Entries supplied:
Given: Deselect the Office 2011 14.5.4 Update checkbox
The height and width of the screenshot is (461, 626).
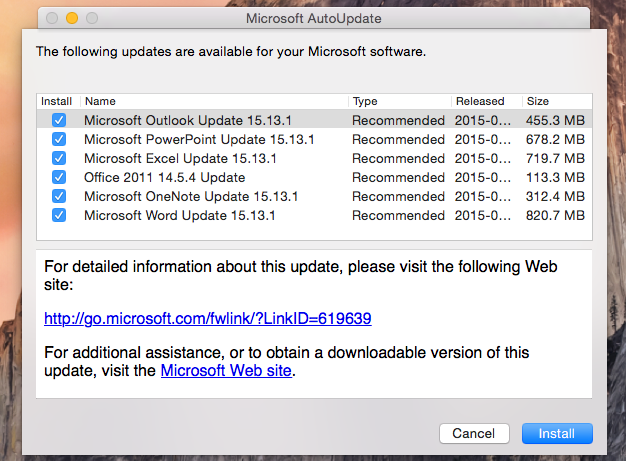Looking at the screenshot, I should pyautogui.click(x=58, y=177).
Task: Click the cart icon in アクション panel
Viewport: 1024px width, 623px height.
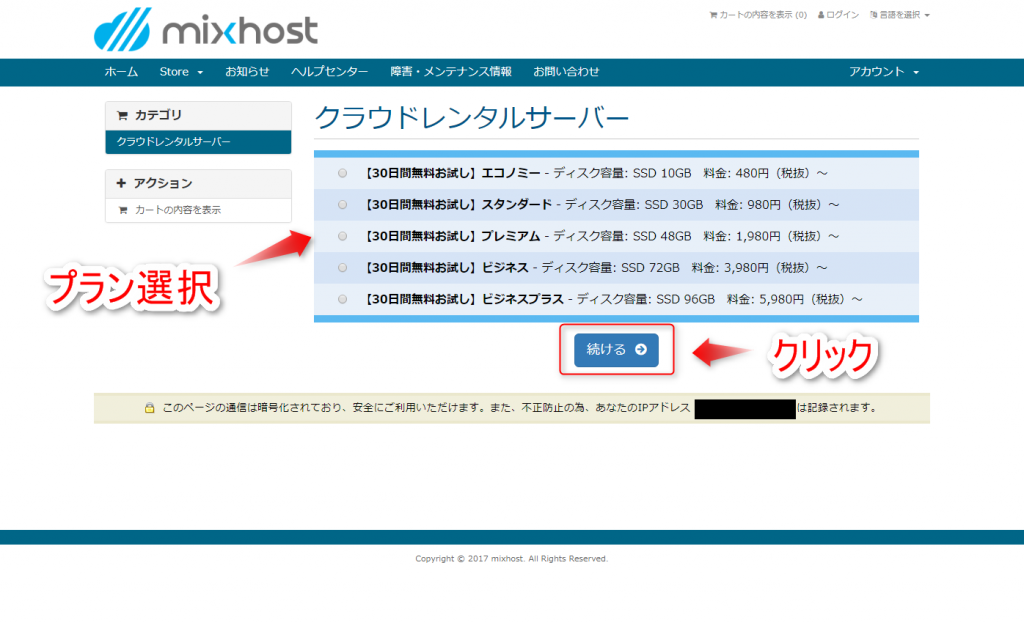Action: click(x=123, y=210)
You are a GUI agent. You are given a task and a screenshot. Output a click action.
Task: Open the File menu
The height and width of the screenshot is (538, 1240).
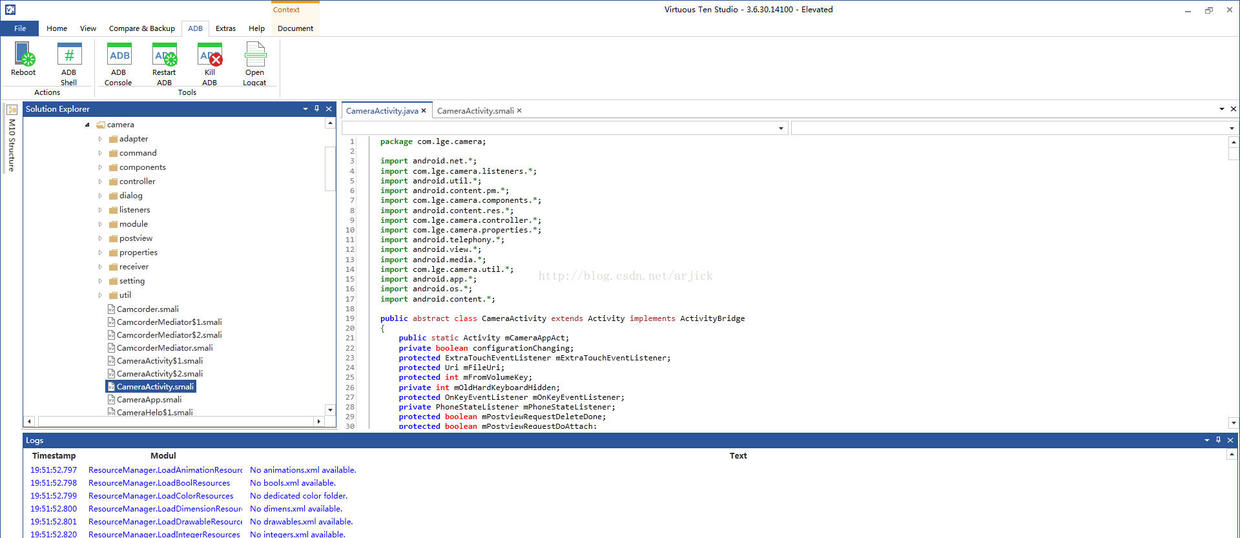point(20,28)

Task statement: Please pull together every line from the items above that contains the word "width", and copy each one out in full.

Solution to the exercise:
The height and width of the screenshot is (461, 626).
Viewport: 1024px width, 623px height.
The height and width of the screenshot is (538, 1240).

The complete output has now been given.